§ TEXTAUSZUG:
^^^^^^^^

Kanton Luzern leistet Pionierarbeit in der Förderung von Grundkompetenzen


Die diesjährigen Luzerner Berufsbildungsgespräche drehten sich um die Grundkompetenzenförderung. Der Innerschweizer Kanton engagiert sich zielgerichtet und unbürokratisch für die Förderung von Erwachsenen mit Lernbedarf in Lesen, Schreiben, Alltagsmathematik oder Informationstechnologie.

«So zielgerichtet, so unkompliziert, so unbürokratisch wie möglich». So fasste der Luzerner Bildungsdirektor Marcel Schwerzmann zu Beginn der diesjährigen Berufsbildungsgespräche zusammen, wie die Grundkompetenzenförderung im Kanton vonstatten gehen soll. Regierungsrat Schwerzmann schloss sein Eingangsreferat mit einem Appell an die Wirtschaft, diese solle sich bei der Förderung der Grundkompetenzen einbringen – nicht nur aus sozialer Verantwortung, sondern auch aus Eigeninteresse: «Die Wirtschaft kann auf das Potenzial der zirka 45’000 Personen mit einem Mangel in Grundkompetenzen nicht verzichten.» Konkret sollten sich die Arbeitgeber als Botschafter in dieser Frage engagieren.

^^^^^^^^

§ GESAMMELTES MATERIAL:
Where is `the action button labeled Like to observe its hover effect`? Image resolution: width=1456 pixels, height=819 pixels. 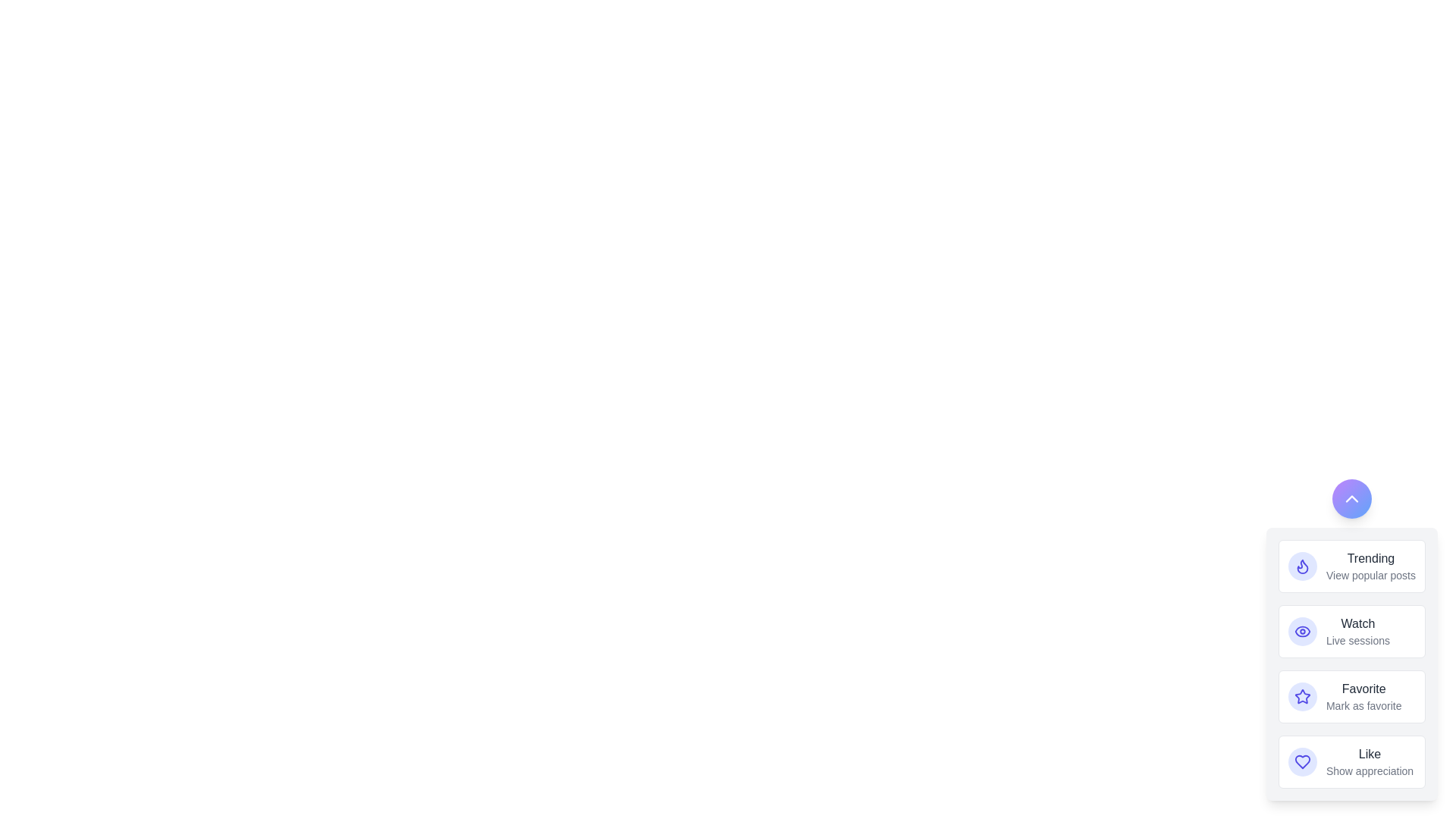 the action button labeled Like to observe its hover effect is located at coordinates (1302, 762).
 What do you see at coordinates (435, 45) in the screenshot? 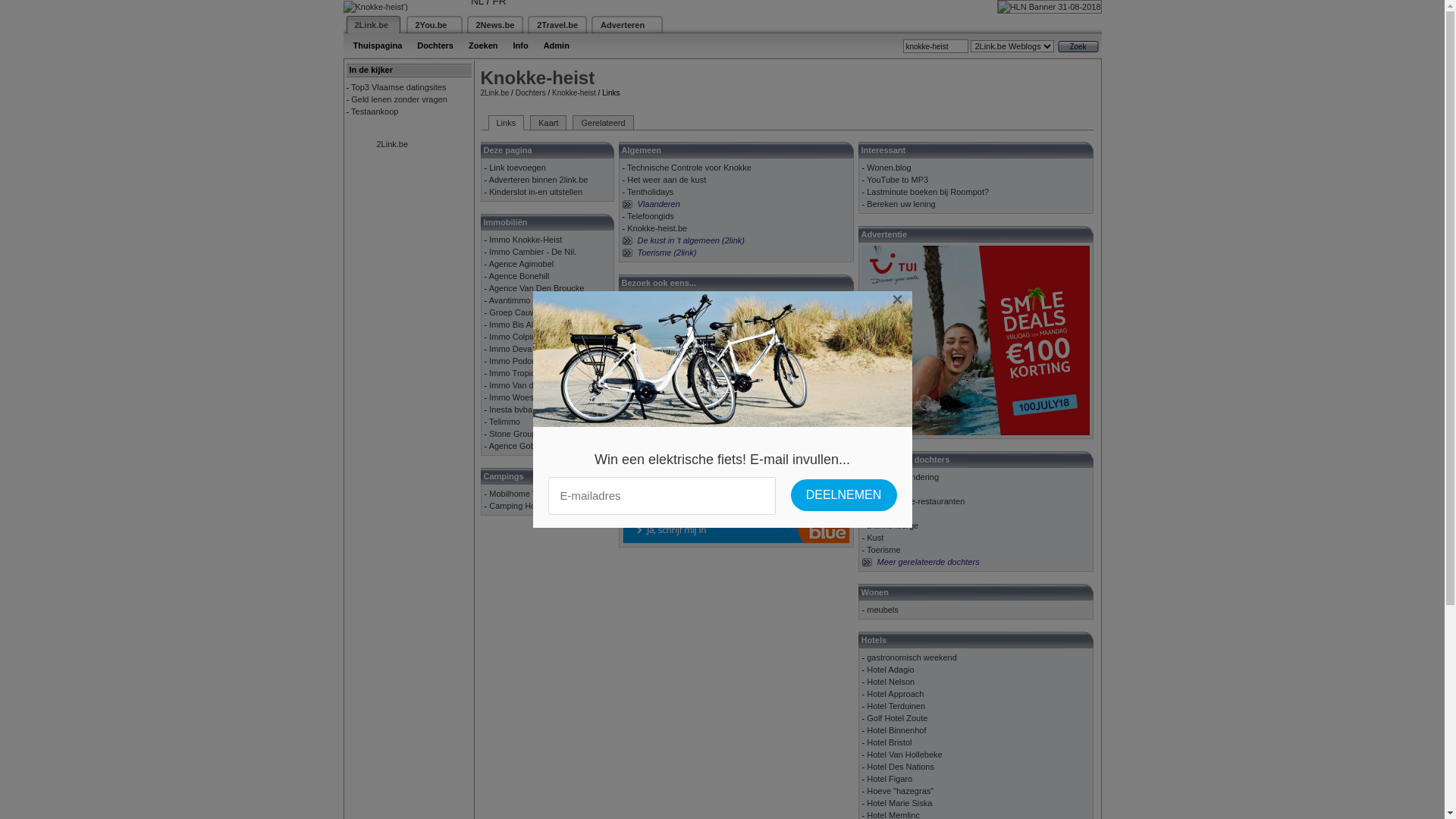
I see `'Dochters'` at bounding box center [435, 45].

^^^^^^^^

§ IHRE AUFGABEN:
(1) Wie viele Personen mit einem Mangel in Grundkompetenzen gibt es laut dem Textauszug?
(2) Geben Sie die Passage aus dem Textauszug wortgetreu wieder, beginnend bei „Die diesjährigen Luzerner“ und endend bei „Alltagsmathematik oder Informationstechnologie.“.
(3) Prüfen Sie, ob die folgenden Aussagen mit dem Textauszug übereinstimmen, und belegen Sie Ihre Antwort jeweils mit einem wörtlichen Zitat: (a) Die diesjährigen Luzerner Berufsbildungsgespräche drehten sich um die Informationstechnologie. (b) Schwerzmann schloss sein Eingangsreferat mit einem Appell an die Wirtschaft. (c) Die Wirtschaft soll sich allein aus sozialer Verantwortung einbringen.

§ ANTWORTEN JE AUFGABE:
(1) Zirka 45’000 Personen.

(2)
Die diesjährigen Luzerner Berufsbildungsgespräche drehten sich um die Grundkompetenzenförderung. Der Innerschweizer Kanton engagiert sich zielgerichtet und unbürokratisch für die Förderung von Erwachsenen mit Lernbedarf in Lesen, Schreiben, Alltagsmathematik oder Informationstechnologie.

(3)
(a) Nein: „Die diesjährigen Luzerner Berufsbildungsgespräche drehten sich um die Grundkompetenzenförderung.“
(b) Ja: „Regierungsrat Schwerzmann schloss sein Eingangsreferat mit einem Appell an die Wirtschaft“
(c) Nein: „nicht nur aus sozialer Verantwortung, sondern auch aus Eigeninteresse“